## PROBLEM REQUIREMENTS
Please copy out all of the entries below word for word, keeping every line unchanged.

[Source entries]
start
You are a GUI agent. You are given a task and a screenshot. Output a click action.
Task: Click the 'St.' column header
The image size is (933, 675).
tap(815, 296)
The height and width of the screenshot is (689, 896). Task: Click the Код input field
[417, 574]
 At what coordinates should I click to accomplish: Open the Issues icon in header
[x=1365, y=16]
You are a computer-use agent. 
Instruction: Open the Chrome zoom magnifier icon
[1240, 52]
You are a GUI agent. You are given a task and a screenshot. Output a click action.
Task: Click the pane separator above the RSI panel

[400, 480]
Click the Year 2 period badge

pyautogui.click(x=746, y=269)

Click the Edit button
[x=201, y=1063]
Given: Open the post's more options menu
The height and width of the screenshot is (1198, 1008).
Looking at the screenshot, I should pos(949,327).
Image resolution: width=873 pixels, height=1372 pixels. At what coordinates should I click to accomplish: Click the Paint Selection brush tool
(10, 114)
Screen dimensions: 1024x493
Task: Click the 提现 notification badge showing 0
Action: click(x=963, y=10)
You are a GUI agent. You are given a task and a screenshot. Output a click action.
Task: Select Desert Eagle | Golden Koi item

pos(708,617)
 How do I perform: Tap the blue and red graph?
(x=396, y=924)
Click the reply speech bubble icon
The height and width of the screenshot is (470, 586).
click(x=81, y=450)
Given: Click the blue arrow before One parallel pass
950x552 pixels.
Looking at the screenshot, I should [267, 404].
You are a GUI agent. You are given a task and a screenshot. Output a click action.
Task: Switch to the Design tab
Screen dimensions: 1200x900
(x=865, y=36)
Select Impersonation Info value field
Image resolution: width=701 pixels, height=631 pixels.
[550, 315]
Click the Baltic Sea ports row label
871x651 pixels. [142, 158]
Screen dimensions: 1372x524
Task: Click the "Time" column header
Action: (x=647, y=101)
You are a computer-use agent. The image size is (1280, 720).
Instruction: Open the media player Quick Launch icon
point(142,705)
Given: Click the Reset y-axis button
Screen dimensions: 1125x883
end
## PROBLEM SOLUTION
You are a GUI agent. You are given a task and a screenshot. Output a click action.
Task: Click the 'St.' column header
The image size is (933, 675).
tap(815, 296)
The height and width of the screenshot is (689, 896). Task: Click the Код input field
[417, 574]
 At what coordinates should I click to accomplish: Open the Issues icon in header
[x=1365, y=16]
You are a computer-use agent. 
Instruction: Open the Chrome zoom magnifier icon
[1240, 52]
You are a GUI agent. You are given a task and a screenshot. Output a click action.
Task: Click the pane separator above the RSI panel

[400, 480]
Click the Year 2 period badge

pyautogui.click(x=746, y=269)

Click the Edit button
[x=201, y=1063]
Given: Open the post's more options menu
The height and width of the screenshot is (1198, 1008).
Looking at the screenshot, I should pos(949,327).
Image resolution: width=873 pixels, height=1372 pixels. At what coordinates should I click to accomplish: Click the Paint Selection brush tool
(10, 114)
Screen dimensions: 1024x493
Task: Click the 提现 notification badge showing 0
Action: click(x=963, y=10)
You are a GUI agent. You are given a task and a screenshot. Output a click action.
Task: Select Desert Eagle | Golden Koi item

pos(708,617)
 How do I perform: Tap the blue and red graph?
(x=396, y=924)
Click the reply speech bubble icon
The height and width of the screenshot is (470, 586).
click(x=81, y=450)
Given: Click the blue arrow before One parallel pass
950x552 pixels.
Looking at the screenshot, I should [267, 404].
You are a GUI agent. You are given a task and a screenshot. Output a click action.
Task: Switch to the Design tab
Screen dimensions: 1200x900
(x=865, y=36)
Select Impersonation Info value field
Image resolution: width=701 pixels, height=631 pixels.
[550, 315]
Click the Baltic Sea ports row label
871x651 pixels. [142, 158]
Screen dimensions: 1372x524
Task: Click the "Time" column header
Action: (x=647, y=101)
You are a computer-use agent. The image size is (1280, 720).
Instruction: Open the media player Quick Launch icon
point(142,705)
Given: Click the Reset y-axis button
Screen dimensions: 1125x883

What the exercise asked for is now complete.